E então a outra coisa que eu meio
que mencionei é que há muita física interessante envolvida na aceleração de
partículas dessas emissões de alta energia. Os teóricos realmente ficam
animados em fazer a matemática para explicar como essa aceleração funciona, e T
Coronae Borealis é um laboratório incrível para testar essas teorias.
Além disso, há essas
características diferentes, como o escurecimento que as pessoas especulam ser
por causa da limpeza do disco, e as coisas ficando um pouco mais frias por um
segundo antes do disparo da erupção. Todas as características do escurecimento,
o brilho, e então tem um platô secundário, todos serão caracterizados melhor
para comparar com modelos teóricos .
E há mais alguma coisa que não
discutimos ou que você acha importante entender sobre esse fenômeno em
particular e outros semelhantes?
É divertido pensar no fato de
que, como a T Coronae Borealis está a 2.600 anos-luz de distância e tem uma
nova a cada 80 anos aproximadamente, isso significa que mais de 30 dessas
erupções já aconteceram, e todas estão a caminho de nós.
E então, você pode quase, tipo,
imaginar essas conchas à luz dessas explosões que aconteceram nos últimos 2.600
anos, e elas estão todas viajando em nossa direção através da Via Láctea agora.
Então não é uma questão de quando as novas acontecem, mas quando elas
finalmente nos alcançam na Terra para que possamos aprender sobre elas.

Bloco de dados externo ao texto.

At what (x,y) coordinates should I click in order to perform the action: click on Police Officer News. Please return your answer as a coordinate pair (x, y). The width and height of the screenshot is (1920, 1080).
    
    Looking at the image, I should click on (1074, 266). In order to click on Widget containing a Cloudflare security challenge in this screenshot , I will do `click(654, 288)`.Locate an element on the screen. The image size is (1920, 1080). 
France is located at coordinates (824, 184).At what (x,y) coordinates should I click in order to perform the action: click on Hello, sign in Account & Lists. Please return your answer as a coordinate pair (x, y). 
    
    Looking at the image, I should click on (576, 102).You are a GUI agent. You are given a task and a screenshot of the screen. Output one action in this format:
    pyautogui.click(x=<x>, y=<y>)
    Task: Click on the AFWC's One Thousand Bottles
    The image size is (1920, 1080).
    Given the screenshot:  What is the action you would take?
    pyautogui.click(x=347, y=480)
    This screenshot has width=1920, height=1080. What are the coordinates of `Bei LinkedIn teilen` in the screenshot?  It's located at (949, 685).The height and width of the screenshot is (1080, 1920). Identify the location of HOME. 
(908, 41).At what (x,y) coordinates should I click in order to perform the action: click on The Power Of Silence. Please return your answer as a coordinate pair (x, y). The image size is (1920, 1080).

Às vezes falamos sobre coisas que
são bem abstratas na astronomia, mas isso é algo que você vai conseguir ver a
olho nu e apontar diretamente. É uma oportunidade única de se conectar com o
mesmo tipo de excitação que os astrônomos sentem há milhares de anos quando
descobrem algo novo no céu. Não sabemos exatamente quando isso vai acontecer,
mas vai ser divertido quando acontecer.